Dr Morris Sutton says prehistoric communities in the Cradle of Humankind could very well have laid the foundations for the establishment of modern basic human rights

There is a good chance that the notion of a Bill of Rights was conceived right here at Swartkrans in the Cradle of Humankind World Heritage Site. Scientists have found evidence at Swartkrans to support the view that fire was used and harnessed by our predecessors more than a million years ago, and have theorised that fire was a central component of societal development.

"We know that the ability to harness and make fire was a major technological step in human development, but it is very possible that knowing how to tame and use fire was of equal importance for our moral and social development," says Dr Morris Sutton, project archaeologist for the Swartkrans Palaeoanthropological Research Project.

With Human Rights Day approaching, it is worthwhile pondering some possible ways that human rights may have come into existence.

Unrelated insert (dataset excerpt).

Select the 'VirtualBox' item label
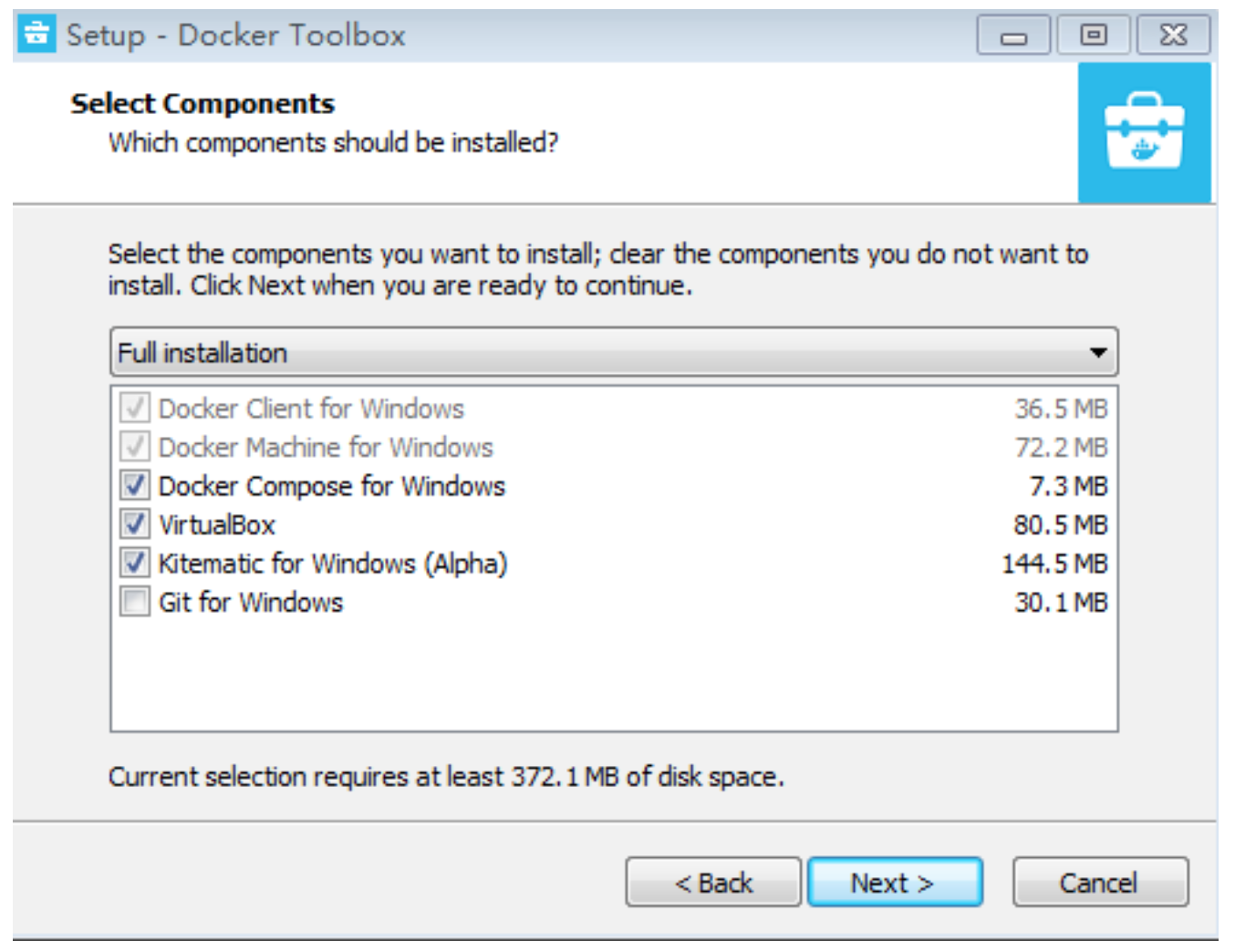The height and width of the screenshot is (952, 1235). point(217,525)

Human rights are first and foremost moral principles that set out certain standards of human behaviour. Though humans have lived together for centuries, it was only in the 17th and 18th centuries, during the Enlightenment or the Age of Reason, that the basic principles of being human were formalised. This process resulted in the French Declaration of the Rights of Man and of the Citizen (1789) and the United States Bill of Rights (1791), among others.

The South African Bill of Rights, which is contained in our Constitution, was only documented much, much later, in 1996.

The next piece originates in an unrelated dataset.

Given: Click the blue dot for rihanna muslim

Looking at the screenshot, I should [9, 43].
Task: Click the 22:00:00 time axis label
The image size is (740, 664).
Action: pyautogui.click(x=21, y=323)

However, evidence that humans behaved with dignity and were conscious of preserving the dignity of others can be found way back in prehistoric times.

According to Sutton, who is also a guide on the Swartkrans Walking Tours organised by Maropeng, a prehistoric male skeleton exhibiting a jaw without teeth was found in Swartkrans, along with indications that this individual had lived for many years in this condition. The only way he could have survived was if others had helped to feed him by pre-chewing his food.

Bones have also been discovered in other excavation sites that show evidence of debilitating injuries with clear signs of healing. This could only have happened through the care of others.

“This surely is early evidence of some form of social contract that speaks to preserving one of the most fundamental human rights: the right to life and dignity,” says Sutton. "By living in a community, hominids would have depended on other members of their group for assistance. This reliance would have helped complex relationships to grow.”

Sutton says the evolution of the brain and the development of language contributed to increased complexity in social groups.

"Given the sophistication of tool assemblages and the specialist skills that developed in foraging, scavenging, hunting and basic agricultural activities, some members of a community may have become experts at certain activities," Sutton explains. "This may have led to the development of more complex power structures within communities."

Living within a community creates cultural capital, or the accumulation of social knowledge over time. Following the development of language and the ability to plan, hominids would have been able to discuss and refine strategies for survival and to teach their young about the threats and opportunities of their world.

While this may initially have had practical applications, in time and with the harnessing of fire, more complex social implications probably developed. Sutton says the fireside may have provided the place to share food and experiences, and perhaps aided the development of abstract thought within a community.

"The fireside could have sparked the emergence of certain elements of human culture, including song, dance and the groundwork for basic human rights," concludes Sutton.